## MATERIAL FOR THIS EXERCISE
□ □ □ □ □

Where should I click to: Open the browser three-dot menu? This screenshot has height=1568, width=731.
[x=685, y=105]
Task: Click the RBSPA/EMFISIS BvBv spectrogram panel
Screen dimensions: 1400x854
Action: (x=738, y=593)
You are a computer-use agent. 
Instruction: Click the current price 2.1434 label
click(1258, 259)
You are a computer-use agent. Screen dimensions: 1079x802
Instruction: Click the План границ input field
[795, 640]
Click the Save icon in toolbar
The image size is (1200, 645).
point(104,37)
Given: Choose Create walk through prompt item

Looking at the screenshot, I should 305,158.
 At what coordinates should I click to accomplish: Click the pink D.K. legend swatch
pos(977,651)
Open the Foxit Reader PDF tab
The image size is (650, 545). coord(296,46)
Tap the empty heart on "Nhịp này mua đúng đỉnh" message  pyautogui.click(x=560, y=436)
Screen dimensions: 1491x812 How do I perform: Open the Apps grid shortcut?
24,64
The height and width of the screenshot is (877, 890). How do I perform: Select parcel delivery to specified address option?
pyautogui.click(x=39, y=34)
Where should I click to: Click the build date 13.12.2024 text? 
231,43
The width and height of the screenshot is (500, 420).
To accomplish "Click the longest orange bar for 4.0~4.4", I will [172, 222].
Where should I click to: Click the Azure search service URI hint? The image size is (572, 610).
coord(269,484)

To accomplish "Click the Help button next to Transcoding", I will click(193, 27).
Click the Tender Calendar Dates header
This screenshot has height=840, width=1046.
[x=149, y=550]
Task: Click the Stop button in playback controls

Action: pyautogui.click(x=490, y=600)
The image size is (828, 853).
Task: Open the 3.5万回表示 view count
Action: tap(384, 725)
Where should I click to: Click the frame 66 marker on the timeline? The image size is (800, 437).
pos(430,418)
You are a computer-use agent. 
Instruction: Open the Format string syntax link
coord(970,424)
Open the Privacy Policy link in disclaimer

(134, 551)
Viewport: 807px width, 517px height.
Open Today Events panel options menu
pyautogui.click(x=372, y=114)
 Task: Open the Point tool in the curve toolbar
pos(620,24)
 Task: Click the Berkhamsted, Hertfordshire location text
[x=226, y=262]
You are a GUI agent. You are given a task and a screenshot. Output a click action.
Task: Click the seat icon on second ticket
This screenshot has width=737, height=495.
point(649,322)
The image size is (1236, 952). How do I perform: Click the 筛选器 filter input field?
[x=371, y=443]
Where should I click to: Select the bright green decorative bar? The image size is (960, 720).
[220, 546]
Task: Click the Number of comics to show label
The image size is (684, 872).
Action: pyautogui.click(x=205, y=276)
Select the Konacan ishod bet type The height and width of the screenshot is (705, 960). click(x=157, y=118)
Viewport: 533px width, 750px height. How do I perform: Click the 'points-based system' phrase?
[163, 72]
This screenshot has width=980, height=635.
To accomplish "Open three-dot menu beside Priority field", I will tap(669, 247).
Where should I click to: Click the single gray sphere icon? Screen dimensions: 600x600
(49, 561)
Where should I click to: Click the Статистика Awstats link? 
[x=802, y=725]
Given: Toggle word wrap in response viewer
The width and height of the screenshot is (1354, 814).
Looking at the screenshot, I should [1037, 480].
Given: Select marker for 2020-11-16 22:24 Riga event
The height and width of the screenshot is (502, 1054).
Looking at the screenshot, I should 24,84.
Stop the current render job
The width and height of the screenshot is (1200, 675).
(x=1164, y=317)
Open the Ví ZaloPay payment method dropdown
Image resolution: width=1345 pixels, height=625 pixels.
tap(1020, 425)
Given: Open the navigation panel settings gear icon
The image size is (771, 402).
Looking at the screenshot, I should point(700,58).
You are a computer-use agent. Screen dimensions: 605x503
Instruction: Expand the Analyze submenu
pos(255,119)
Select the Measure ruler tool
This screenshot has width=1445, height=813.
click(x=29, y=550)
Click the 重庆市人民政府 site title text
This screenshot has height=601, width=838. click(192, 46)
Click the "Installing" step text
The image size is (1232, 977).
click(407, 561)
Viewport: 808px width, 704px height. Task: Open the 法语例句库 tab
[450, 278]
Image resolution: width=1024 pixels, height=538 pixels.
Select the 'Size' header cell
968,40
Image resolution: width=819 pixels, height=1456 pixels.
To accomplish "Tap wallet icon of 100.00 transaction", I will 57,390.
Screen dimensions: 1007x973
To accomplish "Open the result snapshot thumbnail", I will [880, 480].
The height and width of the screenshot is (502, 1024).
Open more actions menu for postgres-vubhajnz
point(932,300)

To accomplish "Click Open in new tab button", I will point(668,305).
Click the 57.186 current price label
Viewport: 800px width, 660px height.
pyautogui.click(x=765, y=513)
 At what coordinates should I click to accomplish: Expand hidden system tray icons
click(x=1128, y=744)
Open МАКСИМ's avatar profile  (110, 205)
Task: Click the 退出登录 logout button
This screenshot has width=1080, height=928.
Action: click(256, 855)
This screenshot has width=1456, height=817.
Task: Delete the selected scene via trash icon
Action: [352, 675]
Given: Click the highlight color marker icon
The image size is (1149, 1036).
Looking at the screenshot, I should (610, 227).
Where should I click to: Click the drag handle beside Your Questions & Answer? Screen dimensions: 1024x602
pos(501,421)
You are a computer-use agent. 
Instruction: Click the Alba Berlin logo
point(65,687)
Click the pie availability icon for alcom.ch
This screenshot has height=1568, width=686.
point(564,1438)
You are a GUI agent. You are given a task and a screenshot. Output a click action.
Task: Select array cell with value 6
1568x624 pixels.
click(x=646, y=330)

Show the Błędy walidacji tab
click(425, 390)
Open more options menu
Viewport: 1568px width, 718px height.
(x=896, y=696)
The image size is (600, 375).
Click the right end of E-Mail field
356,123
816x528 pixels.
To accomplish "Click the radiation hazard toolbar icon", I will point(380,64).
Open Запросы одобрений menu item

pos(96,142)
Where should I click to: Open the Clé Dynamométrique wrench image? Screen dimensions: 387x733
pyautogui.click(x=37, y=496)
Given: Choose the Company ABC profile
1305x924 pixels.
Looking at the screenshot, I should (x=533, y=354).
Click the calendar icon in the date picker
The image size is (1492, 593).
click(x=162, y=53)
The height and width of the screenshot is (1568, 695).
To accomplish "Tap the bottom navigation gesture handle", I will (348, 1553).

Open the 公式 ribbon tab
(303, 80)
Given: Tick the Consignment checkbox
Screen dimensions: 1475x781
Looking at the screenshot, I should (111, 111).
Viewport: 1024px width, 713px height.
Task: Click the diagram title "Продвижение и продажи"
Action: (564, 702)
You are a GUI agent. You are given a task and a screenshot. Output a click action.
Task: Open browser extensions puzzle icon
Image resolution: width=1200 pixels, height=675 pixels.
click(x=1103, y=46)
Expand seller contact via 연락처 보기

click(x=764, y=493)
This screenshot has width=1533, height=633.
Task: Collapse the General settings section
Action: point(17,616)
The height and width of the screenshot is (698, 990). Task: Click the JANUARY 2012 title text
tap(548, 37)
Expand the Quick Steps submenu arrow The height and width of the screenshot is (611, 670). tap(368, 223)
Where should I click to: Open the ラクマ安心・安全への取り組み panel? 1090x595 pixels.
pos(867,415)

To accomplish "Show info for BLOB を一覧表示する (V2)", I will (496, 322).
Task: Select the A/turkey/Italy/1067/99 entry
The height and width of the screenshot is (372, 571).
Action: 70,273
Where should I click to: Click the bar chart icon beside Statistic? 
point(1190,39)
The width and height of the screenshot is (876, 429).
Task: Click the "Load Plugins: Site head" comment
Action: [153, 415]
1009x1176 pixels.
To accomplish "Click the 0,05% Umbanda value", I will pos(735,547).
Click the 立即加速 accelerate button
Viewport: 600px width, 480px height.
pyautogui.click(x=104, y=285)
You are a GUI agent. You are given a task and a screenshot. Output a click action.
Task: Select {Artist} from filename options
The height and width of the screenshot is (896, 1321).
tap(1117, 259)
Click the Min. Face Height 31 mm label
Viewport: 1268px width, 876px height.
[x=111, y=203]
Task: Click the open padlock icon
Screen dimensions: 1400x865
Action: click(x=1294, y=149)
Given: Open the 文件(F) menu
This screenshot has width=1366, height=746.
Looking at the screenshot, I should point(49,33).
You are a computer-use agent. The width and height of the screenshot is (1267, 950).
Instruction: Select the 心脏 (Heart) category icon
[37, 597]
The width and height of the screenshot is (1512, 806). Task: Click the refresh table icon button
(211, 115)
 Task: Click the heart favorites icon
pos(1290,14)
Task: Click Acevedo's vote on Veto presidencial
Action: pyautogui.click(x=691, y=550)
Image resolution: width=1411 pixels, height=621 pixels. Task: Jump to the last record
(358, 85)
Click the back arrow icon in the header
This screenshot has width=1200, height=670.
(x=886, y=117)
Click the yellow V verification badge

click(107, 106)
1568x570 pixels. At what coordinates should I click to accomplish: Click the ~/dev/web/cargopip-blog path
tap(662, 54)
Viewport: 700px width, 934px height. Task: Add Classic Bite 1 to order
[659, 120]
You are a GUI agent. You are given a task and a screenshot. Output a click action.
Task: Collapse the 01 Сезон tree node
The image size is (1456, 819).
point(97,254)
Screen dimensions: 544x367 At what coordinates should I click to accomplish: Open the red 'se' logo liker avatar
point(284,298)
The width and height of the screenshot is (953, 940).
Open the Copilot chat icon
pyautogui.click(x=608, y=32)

□ □ □ □ □

## PROMPT
Go through the material and copy every line in which the word "navigation" occurs.

## SOLUTION BELOW
Given: Open the navigation panel settings gear icon
To accomplish "Tap the bottom navigation gesture handle", I will (348, 1553).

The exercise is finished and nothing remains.